Task prompt =
Give every entry again, exactly.

Information provided =
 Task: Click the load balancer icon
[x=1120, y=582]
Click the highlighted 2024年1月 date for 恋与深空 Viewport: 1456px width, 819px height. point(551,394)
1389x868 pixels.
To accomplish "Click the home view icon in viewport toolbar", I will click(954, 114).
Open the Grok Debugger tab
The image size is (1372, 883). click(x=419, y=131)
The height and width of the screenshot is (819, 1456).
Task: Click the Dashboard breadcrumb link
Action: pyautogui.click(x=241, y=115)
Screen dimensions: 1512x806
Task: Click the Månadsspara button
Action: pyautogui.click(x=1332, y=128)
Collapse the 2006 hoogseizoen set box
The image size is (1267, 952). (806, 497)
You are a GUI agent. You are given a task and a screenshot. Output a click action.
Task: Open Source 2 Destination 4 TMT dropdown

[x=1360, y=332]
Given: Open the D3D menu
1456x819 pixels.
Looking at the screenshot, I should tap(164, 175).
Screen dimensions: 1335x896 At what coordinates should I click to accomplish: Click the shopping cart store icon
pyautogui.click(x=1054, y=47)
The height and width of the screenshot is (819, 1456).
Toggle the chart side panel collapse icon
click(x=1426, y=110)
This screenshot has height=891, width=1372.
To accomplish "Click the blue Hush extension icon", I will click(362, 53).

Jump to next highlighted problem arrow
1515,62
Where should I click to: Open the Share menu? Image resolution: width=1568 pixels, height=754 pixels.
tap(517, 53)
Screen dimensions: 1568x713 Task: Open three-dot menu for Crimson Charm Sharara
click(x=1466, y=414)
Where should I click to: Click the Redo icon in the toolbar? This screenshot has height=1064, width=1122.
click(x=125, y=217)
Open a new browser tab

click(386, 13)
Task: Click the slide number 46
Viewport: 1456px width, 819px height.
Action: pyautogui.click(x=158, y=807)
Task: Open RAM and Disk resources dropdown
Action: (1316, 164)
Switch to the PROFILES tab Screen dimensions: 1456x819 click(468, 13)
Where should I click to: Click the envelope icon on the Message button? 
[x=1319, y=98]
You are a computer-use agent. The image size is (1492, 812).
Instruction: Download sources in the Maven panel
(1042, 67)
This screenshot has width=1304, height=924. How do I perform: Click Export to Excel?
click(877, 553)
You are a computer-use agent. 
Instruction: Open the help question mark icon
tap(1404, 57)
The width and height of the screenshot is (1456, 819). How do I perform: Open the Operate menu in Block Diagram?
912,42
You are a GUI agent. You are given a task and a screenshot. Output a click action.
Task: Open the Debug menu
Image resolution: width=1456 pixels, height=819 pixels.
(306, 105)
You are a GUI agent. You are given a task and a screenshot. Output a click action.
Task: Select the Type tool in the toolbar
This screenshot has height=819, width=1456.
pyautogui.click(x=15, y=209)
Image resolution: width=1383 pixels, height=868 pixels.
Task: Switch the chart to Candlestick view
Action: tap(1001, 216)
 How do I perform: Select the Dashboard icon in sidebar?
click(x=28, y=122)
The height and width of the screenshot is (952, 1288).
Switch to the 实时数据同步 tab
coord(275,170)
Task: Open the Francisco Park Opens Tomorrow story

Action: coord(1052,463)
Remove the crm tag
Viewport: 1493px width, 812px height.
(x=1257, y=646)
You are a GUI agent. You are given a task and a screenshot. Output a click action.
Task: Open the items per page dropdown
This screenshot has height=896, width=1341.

Task result =
 Task: Click the load balancer icon
[x=1120, y=582]
Click the highlighted 2024年1月 date for 恋与深空 Viewport: 1456px width, 819px height. point(551,394)
1389x868 pixels.
To accomplish "Click the home view icon in viewport toolbar", I will click(954, 114).
Open the Grok Debugger tab
The image size is (1372, 883). click(x=419, y=131)
The height and width of the screenshot is (819, 1456).
Task: Click the Dashboard breadcrumb link
Action: pyautogui.click(x=241, y=115)
Screen dimensions: 1512x806
Task: Click the Månadsspara button
Action: pyautogui.click(x=1332, y=128)
Collapse the 2006 hoogseizoen set box
The image size is (1267, 952). (806, 497)
You are a GUI agent. You are given a task and a screenshot. Output a click action.
Task: Open Source 2 Destination 4 TMT dropdown

[x=1360, y=332]
Given: Open the D3D menu
1456x819 pixels.
Looking at the screenshot, I should tap(164, 175).
Screen dimensions: 1335x896 At what coordinates should I click to accomplish: Click the shopping cart store icon
pyautogui.click(x=1054, y=47)
The height and width of the screenshot is (819, 1456).
Toggle the chart side panel collapse icon
click(x=1426, y=110)
This screenshot has height=891, width=1372.
To accomplish "Click the blue Hush extension icon", I will click(362, 53).

Jump to next highlighted problem arrow
1515,62
Where should I click to: Open the Share menu? Image resolution: width=1568 pixels, height=754 pixels.
tap(517, 53)
Screen dimensions: 1568x713 Task: Open three-dot menu for Crimson Charm Sharara
click(x=1466, y=414)
Where should I click to: Click the Redo icon in the toolbar? This screenshot has height=1064, width=1122.
click(x=125, y=217)
Open a new browser tab

click(386, 13)
Task: Click the slide number 46
Viewport: 1456px width, 819px height.
Action: pyautogui.click(x=158, y=807)
Task: Open RAM and Disk resources dropdown
Action: (1316, 164)
Switch to the PROFILES tab Screen dimensions: 1456x819 click(468, 13)
Where should I click to: Click the envelope icon on the Message button? 
[x=1319, y=98]
You are a computer-use agent. The image size is (1492, 812).
Instruction: Download sources in the Maven panel
(1042, 67)
This screenshot has width=1304, height=924. How do I perform: Click Export to Excel?
click(877, 553)
You are a computer-use agent. 
Instruction: Open the help question mark icon
tap(1404, 57)
The width and height of the screenshot is (1456, 819). How do I perform: Open the Operate menu in Block Diagram?
912,42
You are a GUI agent. You are given a task and a screenshot. Output a click action.
Task: Open the Debug menu
Image resolution: width=1456 pixels, height=819 pixels.
(306, 105)
You are a GUI agent. You are given a task and a screenshot. Output a click action.
Task: Select the Type tool in the toolbar
This screenshot has height=819, width=1456.
pyautogui.click(x=15, y=209)
Image resolution: width=1383 pixels, height=868 pixels.
Task: Switch the chart to Candlestick view
Action: tap(1001, 216)
 How do I perform: Select the Dashboard icon in sidebar?
click(x=28, y=122)
The height and width of the screenshot is (952, 1288).
Switch to the 实时数据同步 tab
coord(275,170)
Task: Open the Francisco Park Opens Tomorrow story

Action: coord(1052,463)
Remove the crm tag
Viewport: 1493px width, 812px height.
(x=1257, y=646)
You are a GUI agent. You are given a task and a screenshot. Output a click action.
Task: Open the items per page dropdown
This screenshot has height=896, width=1341.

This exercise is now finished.